Anna Beecroft Briggs (1860s-1949) was a Canadian-born American writer of plays and educational articles. Born in Greenbank, Ontario, Canada, she initially pursued a career as an organist and choir leader before deafness caused her to transition to writing. Briggs edited the Canadian Ladies' Home Journal and was a prolific contributor of essays, articles, and verse to American journals such as Good Housekeeping and the Ladies' Home Journal. After relocating to Los Angeles, California, she turned her civic interests to prison reform and crime detection, which she incorporated into several of her later plays, including The Jury Deliberates.

==Early life and education==
Anna Beecroft was born in Greenbank, Ontario, Canada, in the 1860s. (Note: Winter (1978) records Anna's year of birth as 1860. Lawrence (1927) records that she was born in Toronto, Canada, on March 15, 1864. Binheim (1928) records her birth being in Canada, on March 15, 1865.) Her parents were Alvary and Margaret Beecroft. Briggs grew up in Saintfield.

She was educated in public schools. Having musical talents, she toured her local district with singing schools.

==Career==
Deciding to become a music teacher, for many years in her early career, Briggs was an organist and choir leader.

Unable to continue as a music teacher after becoming deaf, she turned her attention to writing. In the late 1890s, Briggs forged her writing career as editor of the Canadian Ladies' Home Journal, while also contributing poems and articles to magazines. Briggs contributed essays, editorials, special articles and verse to several American journals, including Good Housekeeping, Ladies' Home Journal, Progress Magazine, Canadian Magazine, Mind, and Boston Brown Book. She was a prolific writer of letters, including state governors and U.S. presidents such as Woodrow Wilson.

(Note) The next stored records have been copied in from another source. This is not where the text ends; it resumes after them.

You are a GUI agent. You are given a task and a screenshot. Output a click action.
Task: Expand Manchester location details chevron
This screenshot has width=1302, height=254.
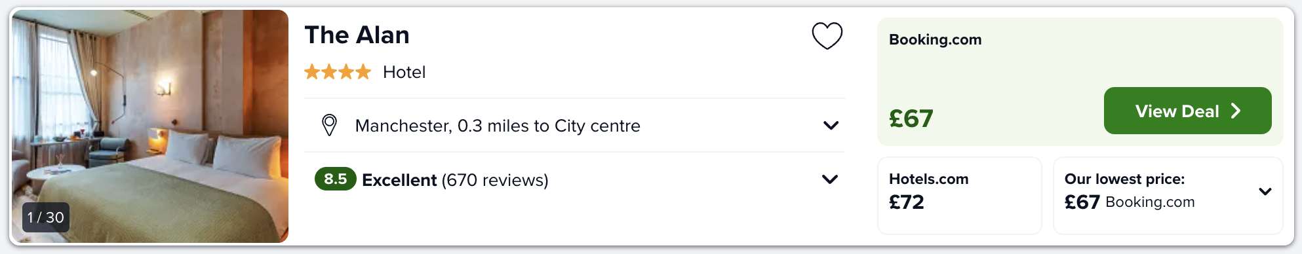831,125
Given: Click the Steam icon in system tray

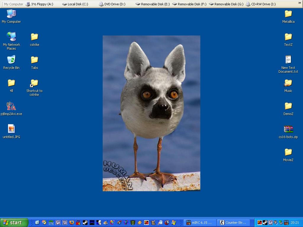Looking at the screenshot, I should [x=265, y=223].
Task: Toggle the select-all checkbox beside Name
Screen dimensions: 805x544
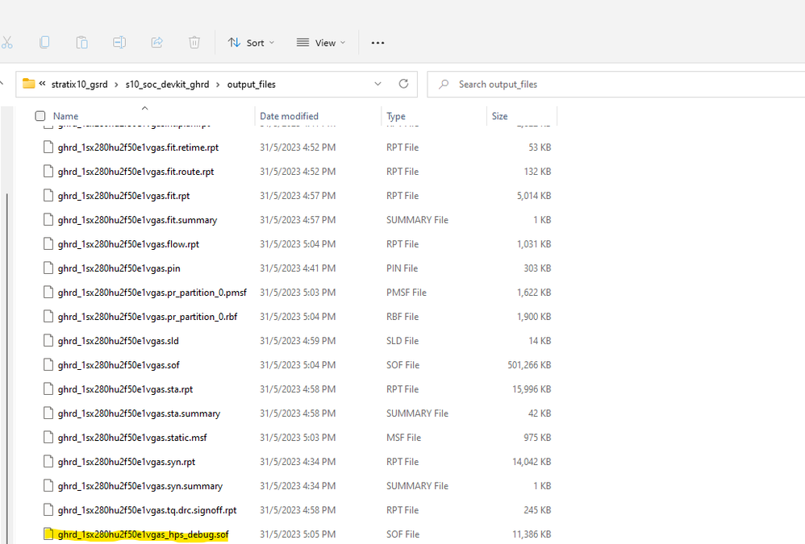Action: click(x=40, y=116)
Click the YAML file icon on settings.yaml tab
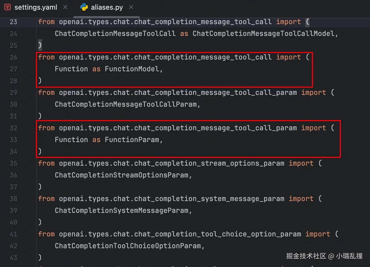This screenshot has width=370, height=267. coord(7,7)
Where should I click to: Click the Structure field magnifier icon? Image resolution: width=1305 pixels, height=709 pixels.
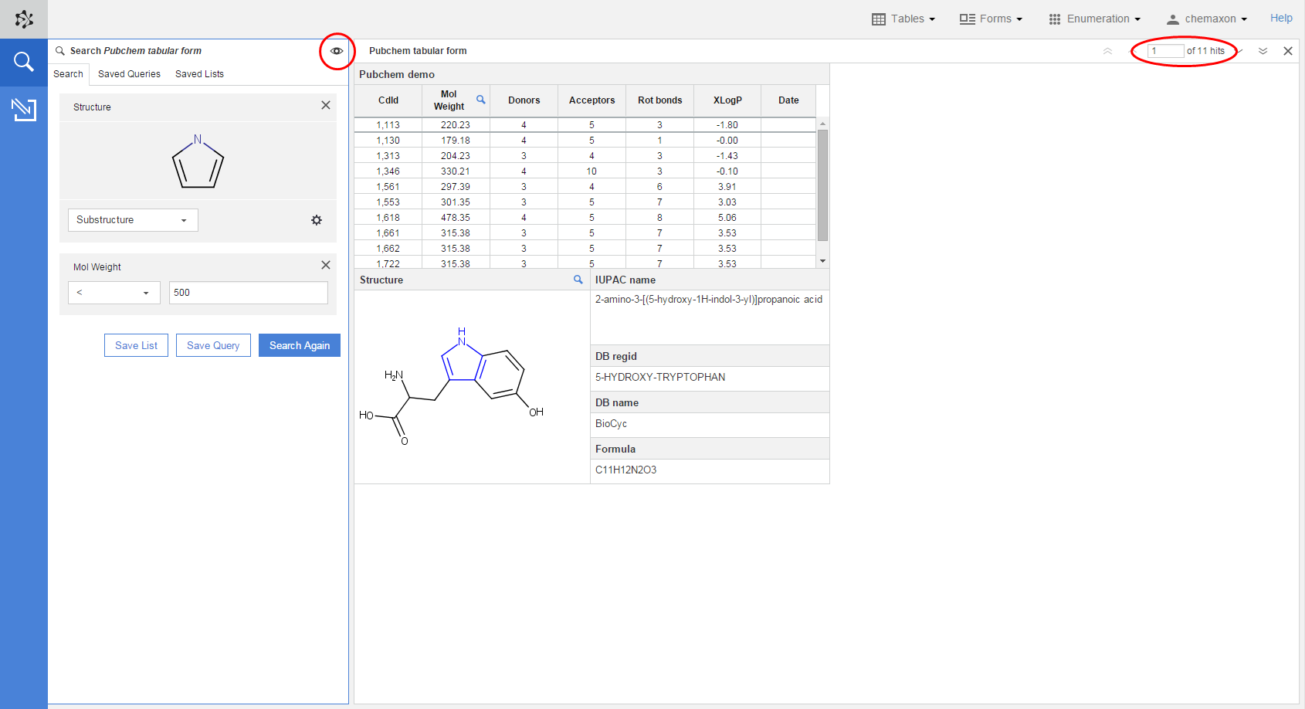point(578,280)
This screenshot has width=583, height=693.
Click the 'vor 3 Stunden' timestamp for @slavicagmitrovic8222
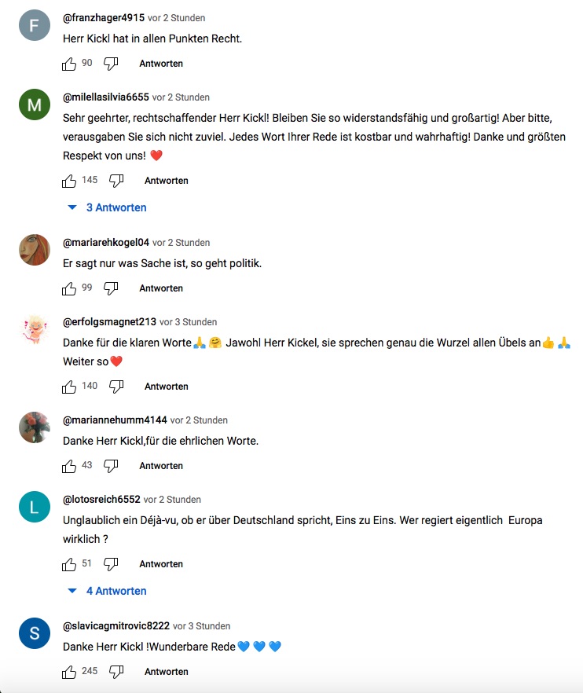pos(202,626)
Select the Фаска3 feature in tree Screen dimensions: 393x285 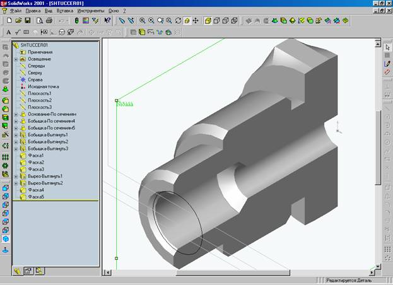pyautogui.click(x=36, y=170)
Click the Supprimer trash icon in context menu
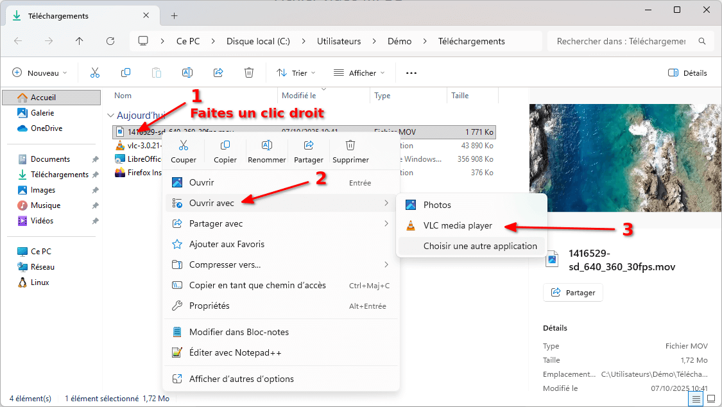722x407 pixels. [x=350, y=146]

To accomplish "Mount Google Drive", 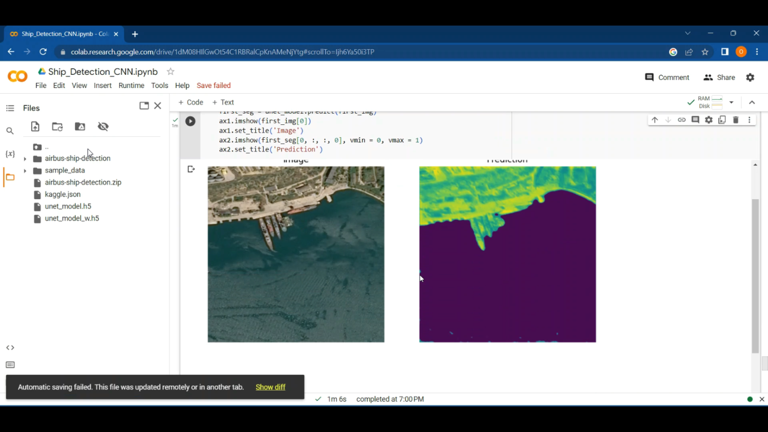I will (79, 126).
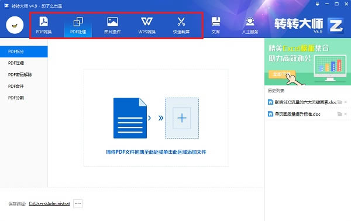
Task: Click the plus box to add a file
Action: 182,118
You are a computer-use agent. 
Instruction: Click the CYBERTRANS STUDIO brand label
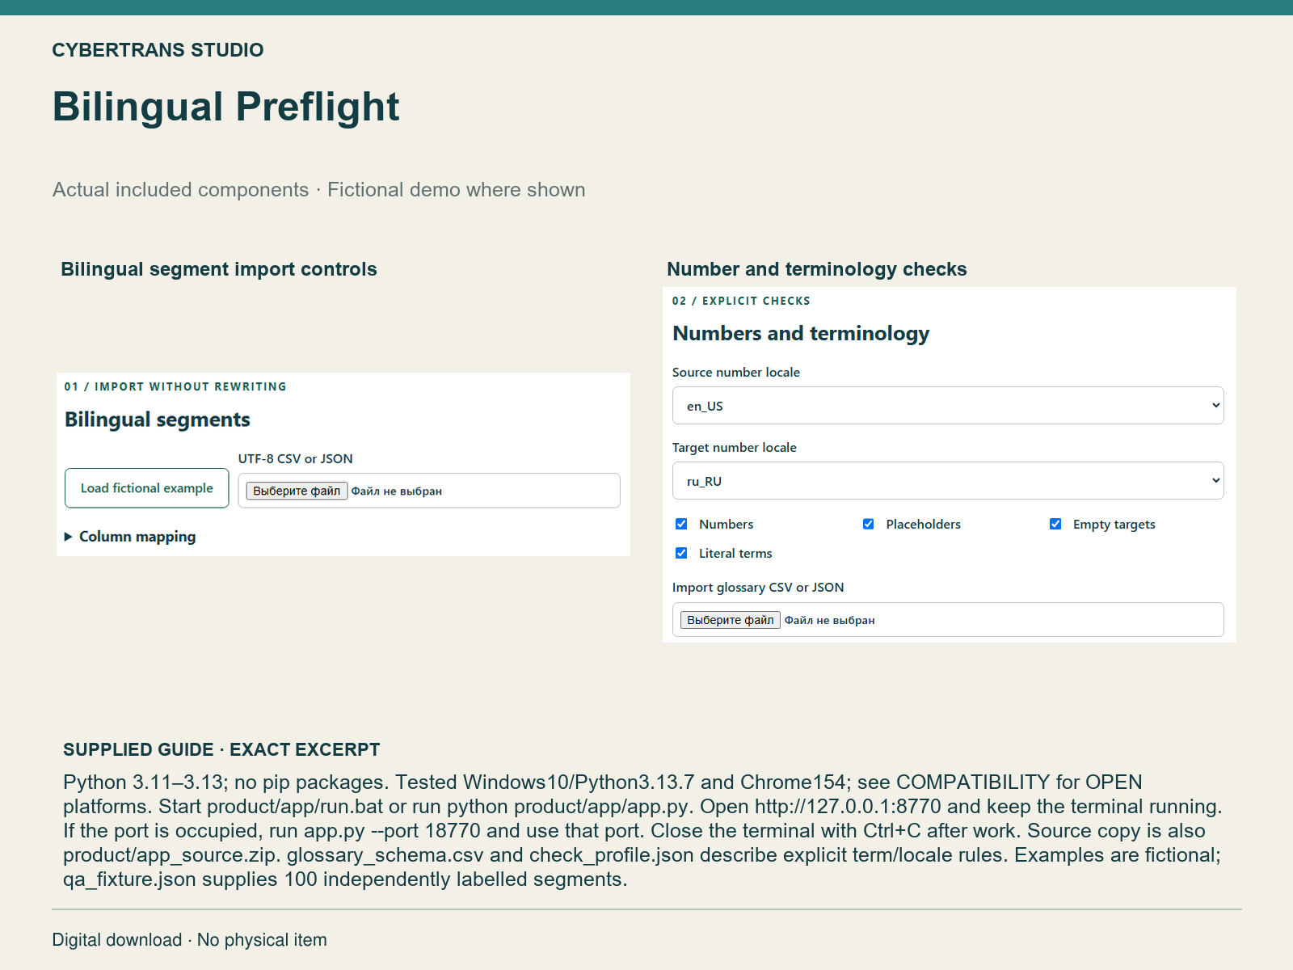pos(158,50)
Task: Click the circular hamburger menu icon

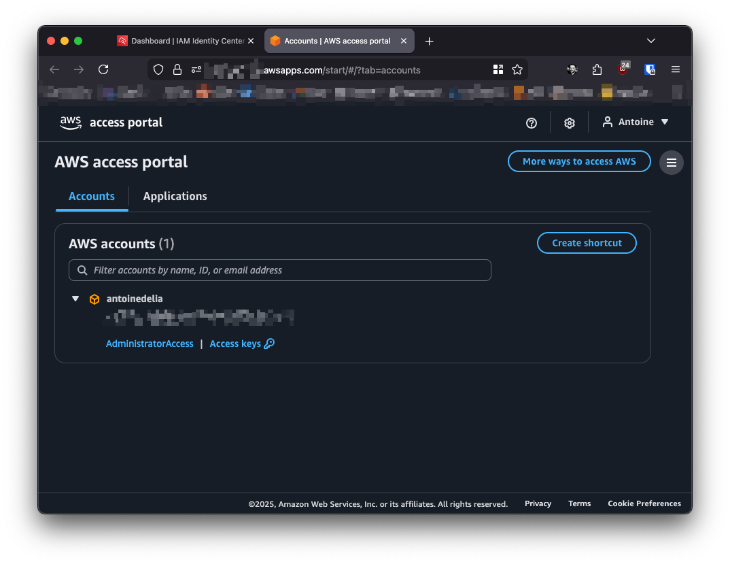Action: (671, 163)
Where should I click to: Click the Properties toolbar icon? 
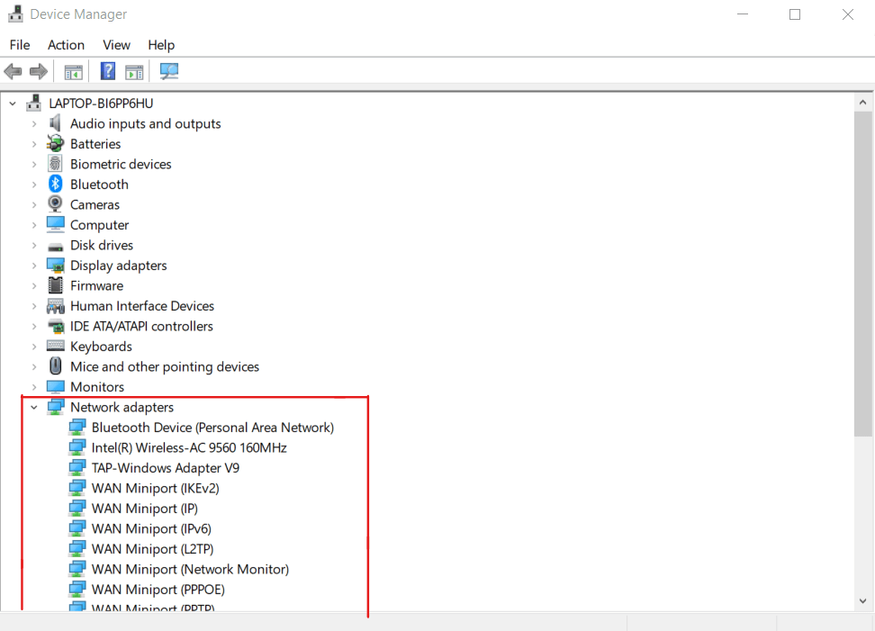134,72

It is a hopeful sign of the times that the number Is slowly but surely increasing who believe that society can best protect itself by the application of science, Christian ethics, and a study of human nature in restoring and lifting up the fallen and that there is no justification for depriving them of life or even of 'liberty and the pursuit of happiness' to the extent now practiced especially in the treatment of youthful offenders." (Anna B. Briggs, Los Angeles Evening Post-Record, 1927)

Her civic interests turned to prisoner rights, prison reform, and crime detection. These topics were woven into several of her plays, including Courts of Injustice (1916), The Jury Deliberates (one-act play, 1925) The Vanishing Jury (1929), Sensations, and Heart Beats (1942). Heart Beats gave rise to several Hollywood actors.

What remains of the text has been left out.